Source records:
=== Begin Enclosure ===

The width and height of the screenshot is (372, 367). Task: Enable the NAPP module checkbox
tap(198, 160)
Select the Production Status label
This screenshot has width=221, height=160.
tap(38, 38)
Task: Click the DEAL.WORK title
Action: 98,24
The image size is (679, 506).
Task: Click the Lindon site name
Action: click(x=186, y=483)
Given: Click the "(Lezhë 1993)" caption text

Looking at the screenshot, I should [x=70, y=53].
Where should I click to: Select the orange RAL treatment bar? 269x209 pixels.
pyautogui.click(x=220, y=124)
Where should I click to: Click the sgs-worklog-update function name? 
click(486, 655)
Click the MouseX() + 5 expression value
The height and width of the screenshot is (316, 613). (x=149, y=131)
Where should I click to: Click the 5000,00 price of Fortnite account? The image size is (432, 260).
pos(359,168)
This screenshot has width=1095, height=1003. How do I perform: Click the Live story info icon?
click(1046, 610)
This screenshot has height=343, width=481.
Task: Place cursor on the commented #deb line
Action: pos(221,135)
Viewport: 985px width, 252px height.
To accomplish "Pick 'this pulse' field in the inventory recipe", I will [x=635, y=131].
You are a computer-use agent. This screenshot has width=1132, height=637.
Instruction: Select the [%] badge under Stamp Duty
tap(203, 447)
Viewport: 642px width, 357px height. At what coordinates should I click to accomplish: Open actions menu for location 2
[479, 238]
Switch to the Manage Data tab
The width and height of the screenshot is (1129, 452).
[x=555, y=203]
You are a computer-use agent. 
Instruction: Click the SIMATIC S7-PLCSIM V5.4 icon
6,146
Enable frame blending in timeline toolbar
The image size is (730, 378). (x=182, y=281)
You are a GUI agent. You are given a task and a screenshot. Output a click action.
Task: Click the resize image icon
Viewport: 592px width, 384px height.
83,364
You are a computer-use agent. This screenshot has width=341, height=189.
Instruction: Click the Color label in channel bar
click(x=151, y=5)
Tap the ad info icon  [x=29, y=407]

=== End Enclosure ===

- _What the task asks_
Your answer must be the line holding "Click the MouseX() + 5 expression value" plus every later line to the end of the records, copied exactly.

- _Response area_
Click the MouseX() + 5 expression value
The height and width of the screenshot is (316, 613). (x=149, y=131)
Where should I click to: Click the 5000,00 price of Fortnite account? The image size is (432, 260).
pos(359,168)
This screenshot has width=1095, height=1003. How do I perform: Click the Live story info icon?
click(1046, 610)
This screenshot has height=343, width=481.
Task: Place cursor on the commented #deb line
Action: pos(221,135)
Viewport: 985px width, 252px height.
To accomplish "Pick 'this pulse' field in the inventory recipe", I will [x=635, y=131].
You are a computer-use agent. This screenshot has width=1132, height=637.
Instruction: Select the [%] badge under Stamp Duty
tap(203, 447)
Viewport: 642px width, 357px height. At what coordinates should I click to accomplish: Open actions menu for location 2
[479, 238]
Switch to the Manage Data tab
The width and height of the screenshot is (1129, 452).
[x=555, y=203]
You are a computer-use agent. 
Instruction: Click the SIMATIC S7-PLCSIM V5.4 icon
6,146
Enable frame blending in timeline toolbar
The image size is (730, 378). (x=182, y=281)
You are a GUI agent. You are given a task and a screenshot. Output a click action.
Task: Click the resize image icon
Viewport: 592px width, 384px height.
83,364
You are a computer-use agent. This screenshot has width=341, height=189.
Instruction: Click the Color label in channel bar
click(x=151, y=5)
Tap the ad info icon  [x=29, y=407]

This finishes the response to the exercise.